The Central Drugs Standard Control Organization (CDSCO) has issued a reminder to manufacturers and importers of their obligations regarding medical device safety. This circular was issued on May 15, 2024.
All medical devices, including in-vitro diagnostics, are regulated under the Drugs and Cosmetics Act and the Medical Devices Rules (MDR). The CDSCO issues licenses to ensure the quality, safety, and performance of these devices.
Importance of Post-Market Surveillance
- License holders must have robust systems for identifying, documenting, and reporting adverse events associated with their devices.
- Post-market surveillance (PMS) is crucial for ongoing monitoring and risk mitigation.
- Timely reporting of adverse events helps identify new risks and allows for corrective actions to protect public health.
The Materiovigilance Programme of India (MvPI)
- This government initiative aims to improve patient safety by monitoring, analyzing, and addressing adverse events related to medical devices.
- The Indian Pharmacopeia Commission (IPC) manages the MvPI program.

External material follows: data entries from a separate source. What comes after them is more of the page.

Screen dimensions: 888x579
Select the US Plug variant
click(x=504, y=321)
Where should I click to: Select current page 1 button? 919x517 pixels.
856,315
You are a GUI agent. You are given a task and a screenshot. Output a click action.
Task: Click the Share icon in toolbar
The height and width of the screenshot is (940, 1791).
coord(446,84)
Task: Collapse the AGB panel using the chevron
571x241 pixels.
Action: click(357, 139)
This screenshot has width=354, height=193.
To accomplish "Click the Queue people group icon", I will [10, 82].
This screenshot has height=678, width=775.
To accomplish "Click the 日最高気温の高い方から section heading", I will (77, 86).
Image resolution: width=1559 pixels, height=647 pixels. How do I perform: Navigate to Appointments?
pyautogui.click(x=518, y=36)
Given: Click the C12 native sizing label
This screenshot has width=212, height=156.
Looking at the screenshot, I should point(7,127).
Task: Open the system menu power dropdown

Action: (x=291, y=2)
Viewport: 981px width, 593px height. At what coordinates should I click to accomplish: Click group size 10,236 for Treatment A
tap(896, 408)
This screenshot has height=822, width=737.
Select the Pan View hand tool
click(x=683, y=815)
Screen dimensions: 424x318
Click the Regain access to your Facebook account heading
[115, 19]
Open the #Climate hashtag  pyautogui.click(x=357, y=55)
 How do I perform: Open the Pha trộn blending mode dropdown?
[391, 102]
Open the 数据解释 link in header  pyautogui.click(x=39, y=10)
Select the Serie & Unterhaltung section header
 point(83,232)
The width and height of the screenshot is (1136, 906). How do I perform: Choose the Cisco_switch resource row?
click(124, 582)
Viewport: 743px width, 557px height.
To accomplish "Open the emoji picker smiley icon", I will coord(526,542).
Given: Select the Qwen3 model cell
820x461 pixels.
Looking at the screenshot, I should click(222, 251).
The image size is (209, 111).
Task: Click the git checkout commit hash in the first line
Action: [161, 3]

- Medical device manufacturers and importers are encouraged to actively participate in MvPI.
In addition to fulfilling existing reporting requirements, license holders are urged to utilize the MvPI platform for reporting adverse events associated with their devices.
Benefits of Reporting
- Enhanced identification and mitigation of medical device risks.
- Improved patient safety through proactive measures.
All medical device license holders are urged to:
- Strengthen their post-market surveillance systems.
- Report adverse events promptly through appropriate channels, including the MvPI platform.